**AUFGABEN:**
A - Nenne alle verschiedenen Benutzernamen, unter denen im Forumsthread Beiträge stehen.
B - Gib den Abschnitt des Forumsthreads wortgetreu aus, der mit „Ja das Problem“ beginnt und bis einschließlich „in meinem interresse.“ reicht.

**VORLIEGENDER TEXT:**
──────────
# Mensch Ärger dich nicht



## Guest (26. Jun 2007)

Hi
ich muss das Spiel mensch Ärger dich nicht für die Schule programmieren und würde mir vorher gern einige Beispiele anschauen. Hat jemand schon zufällig dieses Spiel programmiert oder weis wo man sich soetwas laden kann? Habe schon überall in google geschaut aber ohne Erfolg.

Bs


----------



## P3AC3MAK3R (26. Jun 2007)

Copy & Paste ist sicher nicht der Sinn der Übung...

Überlege Dir ein Konzept, versuche es umzusetzen und stelle gezielte Fragen, wenn Du auf ein konkretes Problem stößt.


----------



## Guest (26. Jun 2007)

Ja das Problem ist bloß das meine kentnisse dazu nicht ausreichen und ich es alleine nicht schaffe. Einfach etwas zu kopieren würde sofort auffallen und das ist nicht in meinem interresse.


----------



## MasterEvil (26. Jun 2007)

Ach, einfach anfangen 
Erstmal die Oberfläche basteln, und dann wirst schon weiter sehen.
Wenn du das für die Schule machen sollst dann werden dir die Lehrer ja auch sicherlich auch noch helfen und Tips geben!


----------



## Guest (26. Jun 2007)

Habe schon angefangen und komme nicht mehr weiter und habe leider nur noch 10 tage Zeit.....


----------



## MasterEvil (26. Jun 2007)

Na dann sag wo du fest hängst!
Was hast du denn schon alles und was musst du nochmachen?


----------



## Guest (26. Jun 2007)

Immoment hänge ich daran wie ich meine Figur bewegen soll. Ich habe von allen Spielfeldern die x-und y-Koordinaten in 2 Arrays einsortiert und einen neuen Kreis als SPielfigur erstellt. Ich habe jetzt aber keinen blassen Schimmer wie ich sie bewegen soll. Therethisch muss ich ja nur die Arraywerte um die Würfelanzahl erhöhen und bis zum nächsten Wurf speichern komm aber nicht weiter weil mir einfach nciht einfällt wie man das machen könnte. Ausserdem habe ich große Probleme damit Variablen auf andere Klassen und Methoden zu übergeben.
Siehe:
http://www.java-forum.org/de/topic51643_bertragen-variablen-auf-andere-klassen-methoden.html


----------
──────────
**ERFASSTE DATEN:**
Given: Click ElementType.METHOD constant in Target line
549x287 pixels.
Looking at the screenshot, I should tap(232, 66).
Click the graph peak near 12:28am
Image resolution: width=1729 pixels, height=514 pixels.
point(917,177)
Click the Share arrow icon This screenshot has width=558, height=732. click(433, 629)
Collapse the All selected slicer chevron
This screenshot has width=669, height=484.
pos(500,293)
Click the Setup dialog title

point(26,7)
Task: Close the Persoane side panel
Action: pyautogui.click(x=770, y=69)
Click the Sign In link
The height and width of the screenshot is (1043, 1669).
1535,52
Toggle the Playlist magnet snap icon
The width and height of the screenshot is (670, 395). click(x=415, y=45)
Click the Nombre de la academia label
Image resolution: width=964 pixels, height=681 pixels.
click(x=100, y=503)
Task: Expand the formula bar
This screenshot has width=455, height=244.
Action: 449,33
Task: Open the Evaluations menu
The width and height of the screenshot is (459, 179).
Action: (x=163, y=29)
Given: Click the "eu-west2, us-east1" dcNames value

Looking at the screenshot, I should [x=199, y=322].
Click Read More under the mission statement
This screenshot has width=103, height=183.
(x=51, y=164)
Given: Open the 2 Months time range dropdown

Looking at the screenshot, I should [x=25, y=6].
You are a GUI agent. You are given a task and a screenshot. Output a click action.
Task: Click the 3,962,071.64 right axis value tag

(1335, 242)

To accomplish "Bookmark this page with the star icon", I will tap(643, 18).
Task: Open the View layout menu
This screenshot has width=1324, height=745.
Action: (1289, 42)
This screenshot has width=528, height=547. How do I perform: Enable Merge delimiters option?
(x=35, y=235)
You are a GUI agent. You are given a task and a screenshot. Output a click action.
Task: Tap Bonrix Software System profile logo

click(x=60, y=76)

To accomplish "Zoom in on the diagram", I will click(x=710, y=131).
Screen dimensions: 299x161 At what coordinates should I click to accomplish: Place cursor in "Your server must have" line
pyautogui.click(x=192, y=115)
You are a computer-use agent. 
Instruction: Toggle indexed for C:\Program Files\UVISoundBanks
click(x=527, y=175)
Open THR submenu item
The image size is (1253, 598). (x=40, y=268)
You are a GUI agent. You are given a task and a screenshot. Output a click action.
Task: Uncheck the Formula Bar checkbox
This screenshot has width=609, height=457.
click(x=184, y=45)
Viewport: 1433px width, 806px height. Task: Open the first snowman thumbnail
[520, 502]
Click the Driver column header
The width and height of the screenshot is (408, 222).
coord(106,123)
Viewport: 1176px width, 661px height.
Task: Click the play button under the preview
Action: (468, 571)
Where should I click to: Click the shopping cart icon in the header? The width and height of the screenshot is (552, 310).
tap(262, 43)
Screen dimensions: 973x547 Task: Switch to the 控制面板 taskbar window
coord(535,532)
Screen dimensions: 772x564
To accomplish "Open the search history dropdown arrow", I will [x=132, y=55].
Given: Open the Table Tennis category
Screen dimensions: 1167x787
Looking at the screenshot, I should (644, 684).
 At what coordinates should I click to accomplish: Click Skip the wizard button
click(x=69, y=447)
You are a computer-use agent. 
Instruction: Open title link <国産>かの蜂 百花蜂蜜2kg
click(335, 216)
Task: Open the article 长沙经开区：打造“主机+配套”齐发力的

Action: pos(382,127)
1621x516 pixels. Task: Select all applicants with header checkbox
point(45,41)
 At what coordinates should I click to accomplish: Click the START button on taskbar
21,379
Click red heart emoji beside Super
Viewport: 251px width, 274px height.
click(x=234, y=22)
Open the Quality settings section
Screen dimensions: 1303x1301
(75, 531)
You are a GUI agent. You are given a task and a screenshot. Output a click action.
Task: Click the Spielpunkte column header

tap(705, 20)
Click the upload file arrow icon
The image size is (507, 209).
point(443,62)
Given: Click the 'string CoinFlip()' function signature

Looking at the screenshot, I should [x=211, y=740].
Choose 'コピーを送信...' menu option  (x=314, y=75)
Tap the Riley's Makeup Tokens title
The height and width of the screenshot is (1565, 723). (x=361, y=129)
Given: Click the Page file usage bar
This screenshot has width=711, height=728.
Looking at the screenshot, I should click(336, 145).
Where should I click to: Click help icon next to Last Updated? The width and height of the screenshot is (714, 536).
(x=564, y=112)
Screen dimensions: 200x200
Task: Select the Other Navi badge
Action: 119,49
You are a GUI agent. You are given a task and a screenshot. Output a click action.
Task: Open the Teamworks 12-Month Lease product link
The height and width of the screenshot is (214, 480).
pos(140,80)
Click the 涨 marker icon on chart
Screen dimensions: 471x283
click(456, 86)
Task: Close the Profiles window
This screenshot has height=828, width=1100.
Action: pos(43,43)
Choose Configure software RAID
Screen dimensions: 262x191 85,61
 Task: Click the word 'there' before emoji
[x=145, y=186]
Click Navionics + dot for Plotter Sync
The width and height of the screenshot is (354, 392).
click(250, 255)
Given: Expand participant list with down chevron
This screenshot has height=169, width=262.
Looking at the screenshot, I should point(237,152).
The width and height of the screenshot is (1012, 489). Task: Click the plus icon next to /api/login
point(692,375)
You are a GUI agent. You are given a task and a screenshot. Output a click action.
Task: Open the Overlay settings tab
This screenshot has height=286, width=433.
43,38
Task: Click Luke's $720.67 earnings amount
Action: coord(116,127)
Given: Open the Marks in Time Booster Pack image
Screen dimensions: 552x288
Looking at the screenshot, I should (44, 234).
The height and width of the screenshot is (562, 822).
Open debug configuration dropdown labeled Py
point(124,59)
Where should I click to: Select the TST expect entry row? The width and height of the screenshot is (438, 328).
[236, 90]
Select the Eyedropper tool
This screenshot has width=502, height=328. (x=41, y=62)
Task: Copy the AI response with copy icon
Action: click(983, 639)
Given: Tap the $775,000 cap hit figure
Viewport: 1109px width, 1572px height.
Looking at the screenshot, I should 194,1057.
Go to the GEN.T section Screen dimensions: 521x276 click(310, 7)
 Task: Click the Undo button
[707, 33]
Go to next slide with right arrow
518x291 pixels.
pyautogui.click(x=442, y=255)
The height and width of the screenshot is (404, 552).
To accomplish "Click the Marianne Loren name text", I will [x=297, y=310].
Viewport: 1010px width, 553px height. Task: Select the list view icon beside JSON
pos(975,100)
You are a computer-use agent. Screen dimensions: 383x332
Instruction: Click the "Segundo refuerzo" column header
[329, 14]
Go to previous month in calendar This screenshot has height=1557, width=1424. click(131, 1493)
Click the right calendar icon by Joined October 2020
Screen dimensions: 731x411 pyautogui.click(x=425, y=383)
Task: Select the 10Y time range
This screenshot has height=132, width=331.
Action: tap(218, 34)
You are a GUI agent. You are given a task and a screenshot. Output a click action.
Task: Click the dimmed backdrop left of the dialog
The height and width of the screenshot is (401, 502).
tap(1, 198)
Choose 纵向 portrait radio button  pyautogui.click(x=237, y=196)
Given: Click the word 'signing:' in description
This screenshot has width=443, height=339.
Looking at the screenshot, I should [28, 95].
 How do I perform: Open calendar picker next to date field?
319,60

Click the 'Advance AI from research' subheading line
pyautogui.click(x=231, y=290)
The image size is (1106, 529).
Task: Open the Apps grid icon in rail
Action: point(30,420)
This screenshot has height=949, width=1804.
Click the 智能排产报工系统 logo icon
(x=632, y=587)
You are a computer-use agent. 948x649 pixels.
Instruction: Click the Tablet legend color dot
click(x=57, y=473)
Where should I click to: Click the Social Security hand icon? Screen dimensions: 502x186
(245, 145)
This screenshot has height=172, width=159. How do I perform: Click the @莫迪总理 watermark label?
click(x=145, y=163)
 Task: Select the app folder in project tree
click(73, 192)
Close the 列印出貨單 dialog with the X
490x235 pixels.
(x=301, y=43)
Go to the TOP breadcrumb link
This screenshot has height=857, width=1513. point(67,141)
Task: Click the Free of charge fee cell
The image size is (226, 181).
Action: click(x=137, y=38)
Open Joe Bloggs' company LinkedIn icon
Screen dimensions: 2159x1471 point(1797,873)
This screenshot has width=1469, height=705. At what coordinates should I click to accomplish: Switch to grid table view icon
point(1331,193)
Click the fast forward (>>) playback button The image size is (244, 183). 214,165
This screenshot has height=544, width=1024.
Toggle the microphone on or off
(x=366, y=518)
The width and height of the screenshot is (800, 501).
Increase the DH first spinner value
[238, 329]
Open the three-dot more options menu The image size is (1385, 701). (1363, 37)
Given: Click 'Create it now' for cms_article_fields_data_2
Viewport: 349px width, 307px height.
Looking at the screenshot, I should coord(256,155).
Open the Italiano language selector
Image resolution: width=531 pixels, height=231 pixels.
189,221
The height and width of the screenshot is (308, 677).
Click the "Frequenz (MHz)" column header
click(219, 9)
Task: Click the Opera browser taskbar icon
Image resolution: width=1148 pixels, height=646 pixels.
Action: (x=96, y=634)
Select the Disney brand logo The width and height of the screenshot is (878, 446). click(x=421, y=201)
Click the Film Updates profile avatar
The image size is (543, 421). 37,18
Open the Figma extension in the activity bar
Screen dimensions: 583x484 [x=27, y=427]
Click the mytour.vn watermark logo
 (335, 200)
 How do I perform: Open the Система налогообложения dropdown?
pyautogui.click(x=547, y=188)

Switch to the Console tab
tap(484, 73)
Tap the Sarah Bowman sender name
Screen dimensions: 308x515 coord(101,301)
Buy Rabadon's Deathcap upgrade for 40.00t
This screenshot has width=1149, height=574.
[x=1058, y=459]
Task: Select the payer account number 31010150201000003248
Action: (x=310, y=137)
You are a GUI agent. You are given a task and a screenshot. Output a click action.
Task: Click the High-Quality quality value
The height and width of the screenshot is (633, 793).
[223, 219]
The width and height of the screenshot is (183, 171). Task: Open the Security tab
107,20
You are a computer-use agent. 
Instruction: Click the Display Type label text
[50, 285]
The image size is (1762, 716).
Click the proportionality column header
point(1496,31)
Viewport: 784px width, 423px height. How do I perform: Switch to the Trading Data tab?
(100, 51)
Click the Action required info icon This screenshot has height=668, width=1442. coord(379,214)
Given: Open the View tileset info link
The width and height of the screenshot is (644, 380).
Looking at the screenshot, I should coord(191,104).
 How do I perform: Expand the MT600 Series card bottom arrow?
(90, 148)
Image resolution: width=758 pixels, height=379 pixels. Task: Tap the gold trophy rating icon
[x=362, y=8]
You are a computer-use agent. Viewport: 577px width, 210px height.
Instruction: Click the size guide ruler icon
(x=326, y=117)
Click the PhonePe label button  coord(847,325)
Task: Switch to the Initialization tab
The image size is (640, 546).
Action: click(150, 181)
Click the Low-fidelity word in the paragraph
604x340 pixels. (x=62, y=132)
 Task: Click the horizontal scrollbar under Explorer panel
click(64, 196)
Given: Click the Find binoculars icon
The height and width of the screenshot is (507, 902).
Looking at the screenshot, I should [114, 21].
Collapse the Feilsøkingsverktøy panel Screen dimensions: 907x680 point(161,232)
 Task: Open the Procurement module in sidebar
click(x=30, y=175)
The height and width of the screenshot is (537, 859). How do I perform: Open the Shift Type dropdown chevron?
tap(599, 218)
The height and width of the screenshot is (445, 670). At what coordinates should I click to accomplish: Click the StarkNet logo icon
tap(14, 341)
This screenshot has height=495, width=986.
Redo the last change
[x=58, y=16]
──────────
**LÖSUNGEN:**
A - Guest, P3AC3MAK3R, MasterEvil

B -
Ja das Problem ist bloß das meine kentnisse dazu nicht ausreichen und ich es alleine nicht schaffe. Einfach etwas zu kopieren würde sofort auffallen und das ist nicht in meinem interresse.